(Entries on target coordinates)
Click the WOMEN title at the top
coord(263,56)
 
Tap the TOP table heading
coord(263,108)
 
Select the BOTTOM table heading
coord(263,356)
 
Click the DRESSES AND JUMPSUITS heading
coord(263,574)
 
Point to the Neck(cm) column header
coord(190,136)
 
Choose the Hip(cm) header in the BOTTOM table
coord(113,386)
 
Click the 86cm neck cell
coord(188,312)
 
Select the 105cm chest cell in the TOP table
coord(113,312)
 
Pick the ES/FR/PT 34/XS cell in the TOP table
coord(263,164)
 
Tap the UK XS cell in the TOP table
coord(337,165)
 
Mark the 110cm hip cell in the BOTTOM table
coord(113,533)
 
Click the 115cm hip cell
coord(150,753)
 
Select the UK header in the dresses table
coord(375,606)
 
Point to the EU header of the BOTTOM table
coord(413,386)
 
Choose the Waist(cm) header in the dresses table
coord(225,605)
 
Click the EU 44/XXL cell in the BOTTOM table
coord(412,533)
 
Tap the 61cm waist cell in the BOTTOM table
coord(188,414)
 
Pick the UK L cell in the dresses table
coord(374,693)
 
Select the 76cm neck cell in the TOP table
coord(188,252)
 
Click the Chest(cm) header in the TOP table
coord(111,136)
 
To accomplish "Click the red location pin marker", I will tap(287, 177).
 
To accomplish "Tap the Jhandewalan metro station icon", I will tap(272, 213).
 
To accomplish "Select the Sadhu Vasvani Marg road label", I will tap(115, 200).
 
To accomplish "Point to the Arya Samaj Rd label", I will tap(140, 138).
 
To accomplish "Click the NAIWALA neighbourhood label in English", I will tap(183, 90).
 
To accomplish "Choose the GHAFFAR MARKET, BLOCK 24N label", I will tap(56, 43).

Problem statement
Rewrite every line of the entries from the line with "Point to the EU header of the BOTTOM table" through the end of the entries, requests included, and scale each coordinate by 1.5, rounding to whole numbers with halves going up. Give only those lines.

The completed task
Point to the EU header of the BOTTOM table
coord(620,579)
 
Choose the Waist(cm) header in the dresses table
coord(338,908)
 
Click the EU 44/XXL cell in the BOTTOM table
coord(618,800)
 
Tap the 61cm waist cell in the BOTTOM table
coord(282,621)
 
Pick the UK L cell in the dresses table
coord(561,1040)
 
Select the 76cm neck cell in the TOP table
coord(282,378)
 
Click the Chest(cm) header in the TOP table
coord(167,204)
 
To accomplish "Click the red location pin marker", I will tap(431, 266).
 
To accomplish "Tap the Jhandewalan metro station icon", I will tap(408, 320).
 
To accomplish "Select the Sadhu Vasvani Marg road label", I will tap(173, 300).
 
To accomplish "Point to the Arya Samaj Rd label", I will tap(210, 207).
 
To accomplish "Click the NAIWALA neighbourhood label in English", I will tap(275, 135).
 
To accomplish "Choose the GHAFFAR MARKET, BLOCK 24N label", I will tap(84, 65).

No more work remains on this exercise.